First thanks a lot for your detailed description of how to build the nt database using centrifuge (more detailed than at centrifuge's docs).

However, I cannot succeed with the last step. I got nt.fna nt.map the nt dusted fna etc. But even on a scaleway ubuntu 22.04 instance with 96 cores and 384 G RAM, I cannot get centrifuge-build into using more than just a single thread.

I tried to install centrifuge in any thinkable way, binaries, build from source, the generic ubuntu package (sudo apt-get install centrifuge) and run make THREADS=96 nt (which gave me several 1.2 TB nt.* files) or directly centrifuge-build -p 96 ... but it always ends up taking forever just to start and then find files with gaps and using just one core.

Finally, as I have seen that in many forums: Do you or anybody reading that have a resource for rather current (at least 2020 or later) nt indices (nt.1.cf, nt.2.cf, nt.3.cf). I guess many people struggle with that and not everybody needs p+h+v only but some other mammalian species. I have spent days (and fees) on scaleway/aws instances just to fail at the last step. I have used centrifuge successfully before and really liked it and would love to use recentrifuge afterwards for further analysis but without a recent nt index, that is impossible unfortunately.

Any suggestions?

Thanks a lot.

khyox commented 10 months ago

Hi Katharina, thanks for your kind message and for reaching out about this critical issue of having a recent nt DB for Centrifuge. Please hold on. I'll come back with some useful information.
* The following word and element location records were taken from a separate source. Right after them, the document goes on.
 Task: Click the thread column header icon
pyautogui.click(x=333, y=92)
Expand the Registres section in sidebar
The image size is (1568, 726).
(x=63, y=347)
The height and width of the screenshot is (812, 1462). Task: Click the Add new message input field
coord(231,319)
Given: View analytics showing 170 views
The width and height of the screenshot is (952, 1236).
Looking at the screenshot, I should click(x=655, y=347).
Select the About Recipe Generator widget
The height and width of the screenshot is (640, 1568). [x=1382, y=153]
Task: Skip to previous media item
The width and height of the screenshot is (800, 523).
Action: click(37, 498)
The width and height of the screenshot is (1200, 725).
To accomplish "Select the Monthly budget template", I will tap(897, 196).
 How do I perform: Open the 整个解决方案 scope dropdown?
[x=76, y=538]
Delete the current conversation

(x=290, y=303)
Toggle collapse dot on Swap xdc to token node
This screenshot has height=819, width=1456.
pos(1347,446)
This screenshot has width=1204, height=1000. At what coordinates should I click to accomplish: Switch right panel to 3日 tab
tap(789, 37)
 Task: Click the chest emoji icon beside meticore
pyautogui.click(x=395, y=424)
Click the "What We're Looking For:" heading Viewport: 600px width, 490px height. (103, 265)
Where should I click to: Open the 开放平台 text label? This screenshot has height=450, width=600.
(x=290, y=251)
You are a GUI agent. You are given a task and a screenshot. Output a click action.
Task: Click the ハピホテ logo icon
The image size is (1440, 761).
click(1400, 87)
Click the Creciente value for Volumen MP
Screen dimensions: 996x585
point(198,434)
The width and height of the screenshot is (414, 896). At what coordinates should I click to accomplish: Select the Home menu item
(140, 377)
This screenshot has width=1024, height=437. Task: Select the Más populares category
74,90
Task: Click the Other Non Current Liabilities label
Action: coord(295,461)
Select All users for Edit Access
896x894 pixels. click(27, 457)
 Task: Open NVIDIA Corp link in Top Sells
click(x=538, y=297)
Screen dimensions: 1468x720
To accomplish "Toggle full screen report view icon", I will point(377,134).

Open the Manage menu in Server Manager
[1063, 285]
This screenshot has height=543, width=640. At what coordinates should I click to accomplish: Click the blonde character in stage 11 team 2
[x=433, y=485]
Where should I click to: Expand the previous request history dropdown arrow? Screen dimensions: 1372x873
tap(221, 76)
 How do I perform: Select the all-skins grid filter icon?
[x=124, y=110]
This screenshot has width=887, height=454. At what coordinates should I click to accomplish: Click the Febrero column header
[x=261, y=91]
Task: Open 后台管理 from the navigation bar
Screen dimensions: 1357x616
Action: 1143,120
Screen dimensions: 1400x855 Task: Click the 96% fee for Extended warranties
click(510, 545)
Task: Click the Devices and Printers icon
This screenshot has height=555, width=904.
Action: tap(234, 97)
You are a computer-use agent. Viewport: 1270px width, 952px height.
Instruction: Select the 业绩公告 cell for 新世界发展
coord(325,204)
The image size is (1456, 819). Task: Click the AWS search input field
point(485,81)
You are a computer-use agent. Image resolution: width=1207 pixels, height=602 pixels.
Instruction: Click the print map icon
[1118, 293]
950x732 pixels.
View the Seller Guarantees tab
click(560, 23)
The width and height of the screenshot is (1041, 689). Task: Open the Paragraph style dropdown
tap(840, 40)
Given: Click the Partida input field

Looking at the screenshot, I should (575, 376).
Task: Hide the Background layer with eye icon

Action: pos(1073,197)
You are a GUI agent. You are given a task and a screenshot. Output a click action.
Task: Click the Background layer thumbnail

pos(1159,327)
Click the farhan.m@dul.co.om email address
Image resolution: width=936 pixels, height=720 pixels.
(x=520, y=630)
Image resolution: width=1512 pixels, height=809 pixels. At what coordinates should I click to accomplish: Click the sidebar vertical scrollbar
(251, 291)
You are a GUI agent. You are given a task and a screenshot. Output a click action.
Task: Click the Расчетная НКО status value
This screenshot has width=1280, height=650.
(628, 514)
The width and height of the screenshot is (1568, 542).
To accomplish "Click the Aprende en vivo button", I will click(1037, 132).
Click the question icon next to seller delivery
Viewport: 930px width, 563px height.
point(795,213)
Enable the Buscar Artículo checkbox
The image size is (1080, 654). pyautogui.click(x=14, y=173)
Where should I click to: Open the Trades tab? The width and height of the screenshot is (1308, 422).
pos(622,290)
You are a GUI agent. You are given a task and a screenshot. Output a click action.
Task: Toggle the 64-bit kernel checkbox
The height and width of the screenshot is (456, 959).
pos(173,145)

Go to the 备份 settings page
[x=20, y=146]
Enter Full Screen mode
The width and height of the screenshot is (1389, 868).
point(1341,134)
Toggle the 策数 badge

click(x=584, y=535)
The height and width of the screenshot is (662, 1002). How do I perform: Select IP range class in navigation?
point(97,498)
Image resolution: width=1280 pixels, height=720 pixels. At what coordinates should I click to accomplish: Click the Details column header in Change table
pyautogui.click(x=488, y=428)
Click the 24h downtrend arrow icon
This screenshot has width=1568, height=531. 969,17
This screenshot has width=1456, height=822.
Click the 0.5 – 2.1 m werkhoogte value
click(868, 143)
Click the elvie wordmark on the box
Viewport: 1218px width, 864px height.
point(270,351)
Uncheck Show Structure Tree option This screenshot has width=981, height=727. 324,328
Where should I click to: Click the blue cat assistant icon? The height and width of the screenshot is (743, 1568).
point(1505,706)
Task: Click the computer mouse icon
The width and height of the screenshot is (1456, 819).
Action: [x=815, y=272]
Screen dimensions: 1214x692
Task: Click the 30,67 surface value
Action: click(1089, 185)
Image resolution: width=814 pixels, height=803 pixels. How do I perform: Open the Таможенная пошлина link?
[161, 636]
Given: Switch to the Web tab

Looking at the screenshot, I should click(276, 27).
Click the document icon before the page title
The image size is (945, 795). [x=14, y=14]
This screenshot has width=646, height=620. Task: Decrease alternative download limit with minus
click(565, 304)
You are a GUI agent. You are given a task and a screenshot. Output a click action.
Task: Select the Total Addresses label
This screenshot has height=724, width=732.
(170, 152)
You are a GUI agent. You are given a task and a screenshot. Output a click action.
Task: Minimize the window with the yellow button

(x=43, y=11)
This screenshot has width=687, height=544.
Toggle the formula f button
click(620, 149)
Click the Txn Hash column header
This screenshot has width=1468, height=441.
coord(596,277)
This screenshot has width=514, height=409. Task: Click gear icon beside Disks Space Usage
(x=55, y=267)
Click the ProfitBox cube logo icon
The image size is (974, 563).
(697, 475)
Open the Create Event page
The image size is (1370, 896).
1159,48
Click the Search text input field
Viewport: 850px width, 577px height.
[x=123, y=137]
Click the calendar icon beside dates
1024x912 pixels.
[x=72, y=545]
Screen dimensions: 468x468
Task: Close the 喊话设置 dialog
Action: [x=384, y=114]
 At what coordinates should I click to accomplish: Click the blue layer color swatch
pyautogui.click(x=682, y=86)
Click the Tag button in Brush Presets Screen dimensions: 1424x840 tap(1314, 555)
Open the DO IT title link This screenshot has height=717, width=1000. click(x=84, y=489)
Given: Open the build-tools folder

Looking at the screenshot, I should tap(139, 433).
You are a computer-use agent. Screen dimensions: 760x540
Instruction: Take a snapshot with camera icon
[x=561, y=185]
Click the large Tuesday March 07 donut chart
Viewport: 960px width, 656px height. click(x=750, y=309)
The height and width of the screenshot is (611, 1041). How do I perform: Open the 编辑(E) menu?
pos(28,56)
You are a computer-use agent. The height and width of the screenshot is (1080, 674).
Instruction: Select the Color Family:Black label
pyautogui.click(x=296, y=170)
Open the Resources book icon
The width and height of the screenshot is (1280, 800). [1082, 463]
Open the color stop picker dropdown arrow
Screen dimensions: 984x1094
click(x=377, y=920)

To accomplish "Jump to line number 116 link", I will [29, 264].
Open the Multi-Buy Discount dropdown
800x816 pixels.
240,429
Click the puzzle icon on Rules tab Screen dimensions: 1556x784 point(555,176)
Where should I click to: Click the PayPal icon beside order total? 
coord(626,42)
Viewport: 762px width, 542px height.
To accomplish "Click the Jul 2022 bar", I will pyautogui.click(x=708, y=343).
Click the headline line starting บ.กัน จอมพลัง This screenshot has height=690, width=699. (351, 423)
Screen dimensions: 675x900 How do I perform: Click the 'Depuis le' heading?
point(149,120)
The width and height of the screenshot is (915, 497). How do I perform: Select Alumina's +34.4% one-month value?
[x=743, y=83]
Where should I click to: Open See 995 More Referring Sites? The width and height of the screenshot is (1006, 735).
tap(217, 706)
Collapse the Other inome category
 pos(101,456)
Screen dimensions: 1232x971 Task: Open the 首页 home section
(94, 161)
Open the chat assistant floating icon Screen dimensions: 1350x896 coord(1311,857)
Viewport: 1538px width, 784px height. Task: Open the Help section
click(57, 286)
khyox commented 10 months ago

Thanks for your patience while we discussed this internally.

Yes, we have several recent versions of the nt indexed database for Centrifuge. Due to the exponential growth of the nt database, it is more and more computationally challenging to built it. On the hardware side, a supercomputing server is required with shared memory in the order of magnitude of the terabyte. On the software side, we needed to introduce some changes due to memory constrains despite the use of an HPC server with high memory per node. Even with those resources, you need several days of computing time, with the entire build pipeline easily taking beyond a week of elapsed time. We are finishing a pre-print where we will release our databases along with our results of comparisons between them and the detailed pipeline.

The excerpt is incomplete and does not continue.